Khalid bin Ahmad finally took full possession of Dhaid in his own right in July 1928.

== Ruler of Kalba ==
In April 1937, Khalid bin Ahmad married Aisha, the daughter of the former Wali but now ruler of Kalba, Sheikh Said bin Hamad Al Qasimi. Said bin Hamad had been recognised as a Trucial Sheikh by the British in 1936 in return for his agreement to confer landing rights for a backup airstrip to support the Imperial Airways airfield in Sharjah. Said bin Hamad died suddenly at the end of April 1937 while visiting Khor Fakkan. Said bin Hamad's son, Hamad, was still a minor and therefore Aisha moved quickly to establish a regency, travelling to Kalba and organising the town's defences. For many years Said bin Hamad had lived in Ajman and entrusted a slave by the name of Barut to manage Kalba on his behalf and Aisha now arranged for Barut to once again take charge as Wali. She sent a message to Khalid bin Ahmad, who was in Ras Al Khaimah at the time.
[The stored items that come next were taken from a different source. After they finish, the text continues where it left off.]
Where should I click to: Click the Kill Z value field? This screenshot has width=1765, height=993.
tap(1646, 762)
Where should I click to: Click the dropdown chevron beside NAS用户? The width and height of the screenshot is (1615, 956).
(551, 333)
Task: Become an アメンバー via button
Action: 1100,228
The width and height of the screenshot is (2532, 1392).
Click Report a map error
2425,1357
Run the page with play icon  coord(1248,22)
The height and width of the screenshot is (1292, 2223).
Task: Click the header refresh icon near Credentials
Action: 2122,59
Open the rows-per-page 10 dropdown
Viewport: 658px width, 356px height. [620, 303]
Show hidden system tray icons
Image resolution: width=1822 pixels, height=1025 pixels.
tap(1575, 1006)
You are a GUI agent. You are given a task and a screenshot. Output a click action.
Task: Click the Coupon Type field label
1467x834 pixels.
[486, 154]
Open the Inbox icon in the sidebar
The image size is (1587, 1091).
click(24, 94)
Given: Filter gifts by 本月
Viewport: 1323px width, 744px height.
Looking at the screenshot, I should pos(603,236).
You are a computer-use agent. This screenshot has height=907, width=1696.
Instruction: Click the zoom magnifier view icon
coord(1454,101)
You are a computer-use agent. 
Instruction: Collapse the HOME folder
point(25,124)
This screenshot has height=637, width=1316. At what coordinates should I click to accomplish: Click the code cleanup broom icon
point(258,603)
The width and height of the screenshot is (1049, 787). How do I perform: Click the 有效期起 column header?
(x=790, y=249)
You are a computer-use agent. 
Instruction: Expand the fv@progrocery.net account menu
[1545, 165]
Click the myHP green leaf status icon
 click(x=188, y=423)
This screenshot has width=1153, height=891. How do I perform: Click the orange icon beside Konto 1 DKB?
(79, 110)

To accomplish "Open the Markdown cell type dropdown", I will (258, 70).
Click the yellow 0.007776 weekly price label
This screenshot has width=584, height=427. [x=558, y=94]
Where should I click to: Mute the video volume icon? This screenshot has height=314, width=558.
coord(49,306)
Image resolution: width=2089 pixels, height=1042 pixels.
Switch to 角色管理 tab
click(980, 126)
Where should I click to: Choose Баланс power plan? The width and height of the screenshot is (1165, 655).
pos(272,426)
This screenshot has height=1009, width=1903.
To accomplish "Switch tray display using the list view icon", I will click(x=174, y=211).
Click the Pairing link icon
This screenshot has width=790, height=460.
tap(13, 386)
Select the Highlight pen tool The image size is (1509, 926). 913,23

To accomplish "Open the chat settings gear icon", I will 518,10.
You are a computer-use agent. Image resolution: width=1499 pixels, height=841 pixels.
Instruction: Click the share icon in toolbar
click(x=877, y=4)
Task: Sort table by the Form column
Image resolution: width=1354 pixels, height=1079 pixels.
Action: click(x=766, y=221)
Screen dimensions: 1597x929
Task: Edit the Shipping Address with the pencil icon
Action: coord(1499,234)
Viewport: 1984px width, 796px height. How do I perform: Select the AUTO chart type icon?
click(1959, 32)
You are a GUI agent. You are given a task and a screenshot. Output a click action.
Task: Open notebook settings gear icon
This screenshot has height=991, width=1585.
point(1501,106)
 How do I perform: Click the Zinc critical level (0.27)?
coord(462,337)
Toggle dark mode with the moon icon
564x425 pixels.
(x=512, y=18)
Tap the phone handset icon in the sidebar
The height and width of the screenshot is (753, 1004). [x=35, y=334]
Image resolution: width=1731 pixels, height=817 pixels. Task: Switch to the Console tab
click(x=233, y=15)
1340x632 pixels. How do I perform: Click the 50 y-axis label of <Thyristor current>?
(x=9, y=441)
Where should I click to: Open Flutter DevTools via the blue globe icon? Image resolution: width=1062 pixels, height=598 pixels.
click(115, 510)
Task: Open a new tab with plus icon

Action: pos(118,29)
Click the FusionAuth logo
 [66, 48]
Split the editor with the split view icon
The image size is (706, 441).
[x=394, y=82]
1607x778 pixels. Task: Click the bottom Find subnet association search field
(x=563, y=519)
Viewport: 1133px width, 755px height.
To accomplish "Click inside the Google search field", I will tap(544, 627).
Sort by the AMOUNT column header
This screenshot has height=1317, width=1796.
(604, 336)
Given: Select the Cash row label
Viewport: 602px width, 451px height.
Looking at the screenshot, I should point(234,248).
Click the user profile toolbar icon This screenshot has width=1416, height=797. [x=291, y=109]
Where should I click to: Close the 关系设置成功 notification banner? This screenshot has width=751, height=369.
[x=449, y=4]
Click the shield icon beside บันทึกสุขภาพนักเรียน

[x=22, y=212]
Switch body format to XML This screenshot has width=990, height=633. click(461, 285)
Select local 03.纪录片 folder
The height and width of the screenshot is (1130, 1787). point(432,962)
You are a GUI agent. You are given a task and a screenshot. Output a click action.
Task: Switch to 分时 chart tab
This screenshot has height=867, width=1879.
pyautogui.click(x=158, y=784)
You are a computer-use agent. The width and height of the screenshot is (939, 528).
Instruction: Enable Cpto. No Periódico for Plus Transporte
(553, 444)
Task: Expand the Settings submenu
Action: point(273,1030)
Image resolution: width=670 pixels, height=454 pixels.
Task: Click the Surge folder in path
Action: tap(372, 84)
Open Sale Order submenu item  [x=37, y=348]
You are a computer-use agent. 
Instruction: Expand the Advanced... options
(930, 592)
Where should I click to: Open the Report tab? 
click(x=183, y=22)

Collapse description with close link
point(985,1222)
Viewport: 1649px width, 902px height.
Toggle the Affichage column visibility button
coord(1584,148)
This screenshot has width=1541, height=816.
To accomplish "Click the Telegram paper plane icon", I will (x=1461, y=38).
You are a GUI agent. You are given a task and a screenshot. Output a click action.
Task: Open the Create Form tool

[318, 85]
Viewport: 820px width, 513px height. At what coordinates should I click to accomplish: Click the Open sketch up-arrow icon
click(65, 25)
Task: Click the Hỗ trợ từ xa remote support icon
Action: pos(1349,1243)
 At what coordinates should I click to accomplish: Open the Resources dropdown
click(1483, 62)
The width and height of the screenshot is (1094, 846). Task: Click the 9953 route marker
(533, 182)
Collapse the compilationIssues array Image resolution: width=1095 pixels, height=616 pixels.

A period of intense political infighting and negotiation between the many involved parties now followed. In June 1937, the notable residents of Kalba selected the slave Barut as Regent for the 12-year-old Hamad, but this solution was not accepted by the British and Khalid bin Ahmad was selected as regent. Khalid was increasingly seen as an influential and unifying figure by the Bedouin and the townspeople of the East Coast, to the point where his old foe, Sultan bin Saqr of Sharjah, was forced to ask Khalid bin Ahmad for help in pacifying the tribes of the interior, particularly the Bani Qitab, paying Khalid 1,500 Rupees for his intercession.

Khalid ruled over Dhaid and Kalba (delegating his rule in Kalba to Barut and choosing himself to live in Dhaid and Al Heera) until 1950, when he was too old and infirm to take a further role in affairs. He died that year.